Recopiez le passage de l'extrait sur Medicago allant de "Le ministre fédéral" jusqu'à "était bien connue.", en remplaçant "déçu" par "frustré".

*Extrait du texte:*
============

Bien que soutenu par le gouvernement fédéral, qui avait pré-commandé 76 millions de doses du vaccin, et par le gouvernement québécois, qui pensait accueillir au Québec un des sites de production, Medicago n’a depuis été en mesure de livrer aucune des doses prévues et annoncées pour mai 2022, suite à des problèmes de production sur son site de Caroline du Nord. De multiples retards ont par ailleurs repoussé à une date incertaine la mise en service du site de production québécois.

Un investissement risqué du gouvernement canadien

Pour retrouver la confiance de l’OMS et tenter de sauver son vaccin Covifenz, Medicago a dû se séparer de son actionnaire encombrant, dont il avait pourtant annoncé se distancier en juillet 2020. Les actions de PMI ont donc été rachetées par Mitsubishi Tanabe, la maison-mère de Medicago qui contrôle désormais ce laboratoire à 100 %. Le gouvernement du Québec a indiqué n’envisager de prendre aucune participation dans le laboratoire, comme ce fut un temps envisagé. La survie de Medicago dépend à présent de sa capacité à surmonter ses difficultés de production, aux Etats-Unis comme au Québec.

Le ministre fédéral de la Santé, Jean-Yves Duclos, s’est déclaré déçu des espoirs et des 173 millions de dollars canadiens (120 millions d’euros) placés dans Medicago. Il a réaffirmé que ni l’entreprise, ni le gouvernement fédéral n’imaginaient de possibles complications avec l’OMS, alors que la présence de PMI dans le capital était bien connue.

============

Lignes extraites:
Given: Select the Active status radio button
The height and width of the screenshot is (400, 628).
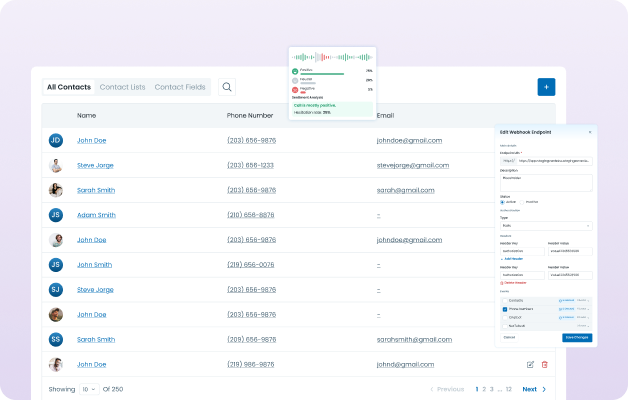Looking at the screenshot, I should click(502, 202).
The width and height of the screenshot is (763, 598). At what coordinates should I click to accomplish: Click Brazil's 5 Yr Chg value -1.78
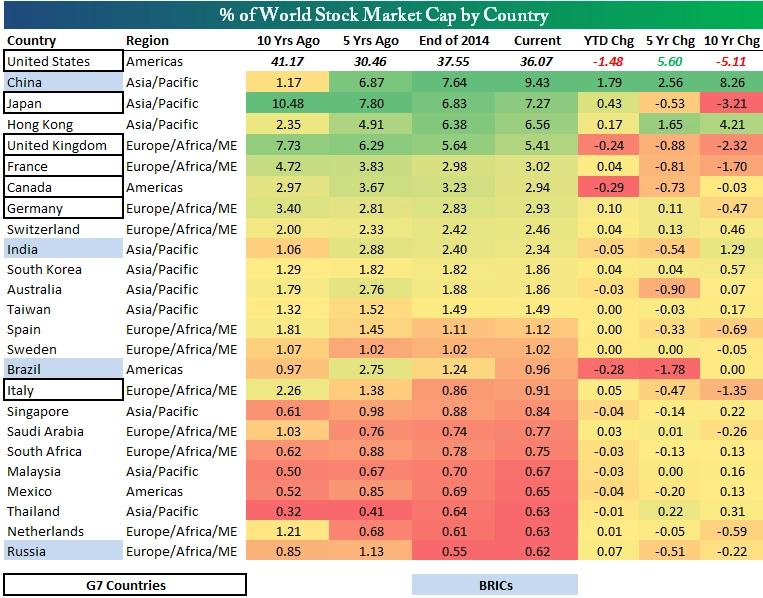click(670, 369)
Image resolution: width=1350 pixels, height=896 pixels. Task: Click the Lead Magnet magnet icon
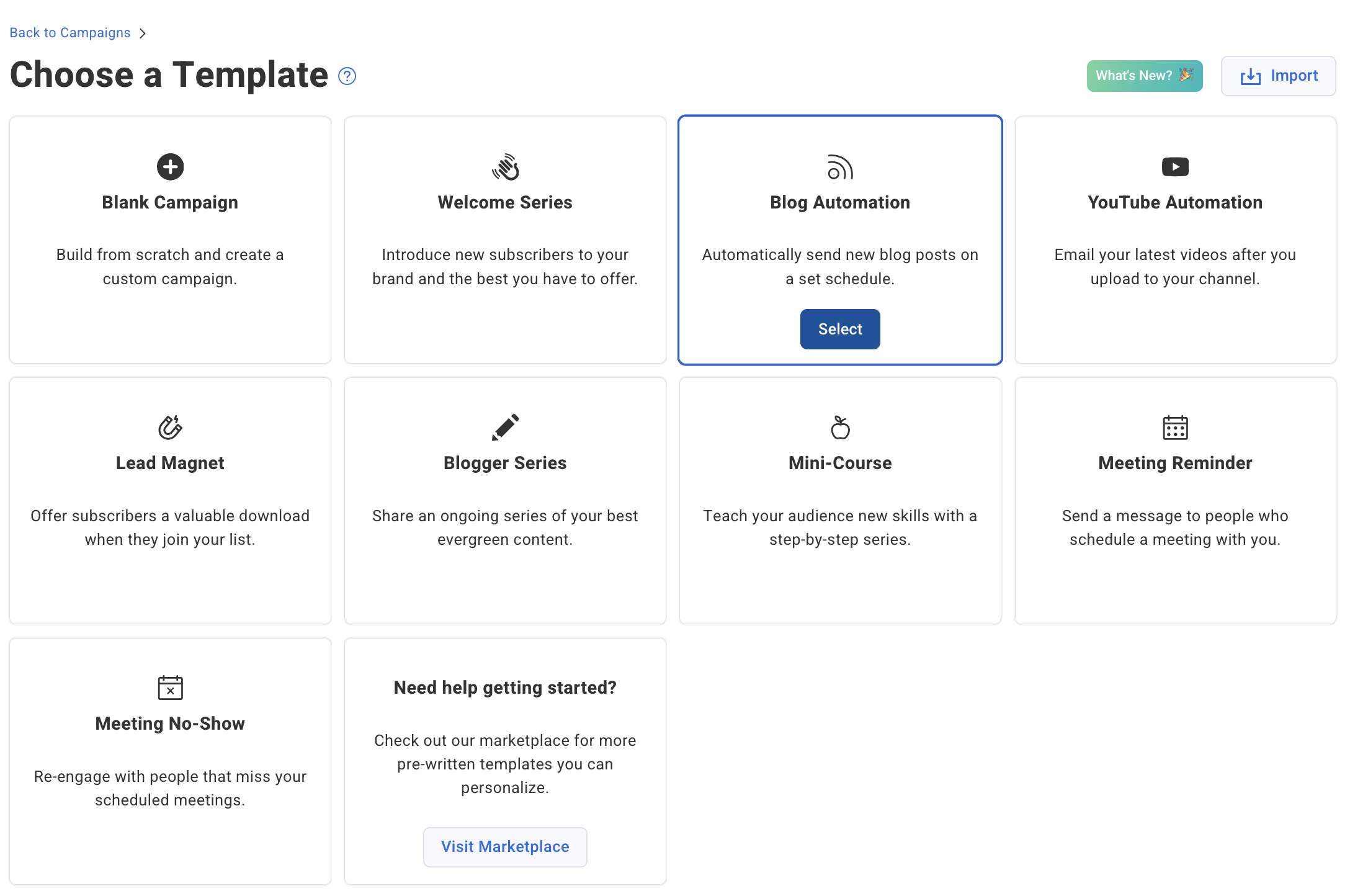point(170,427)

============

*Résultat obtenu:*
Le ministre fédéral de la Santé, Jean-Yves Duclos, s’est déclaré frustré des espoirs et des 173 millions de dollars canadiens (120 millions d’euros) placés dans Medicago. Il a réaffirmé que ni l’entreprise, ni le gouvernement fédéral n’imaginaient de possibles complications avec l’OMS, alors que la présence de PMI dans le capital était bien connue.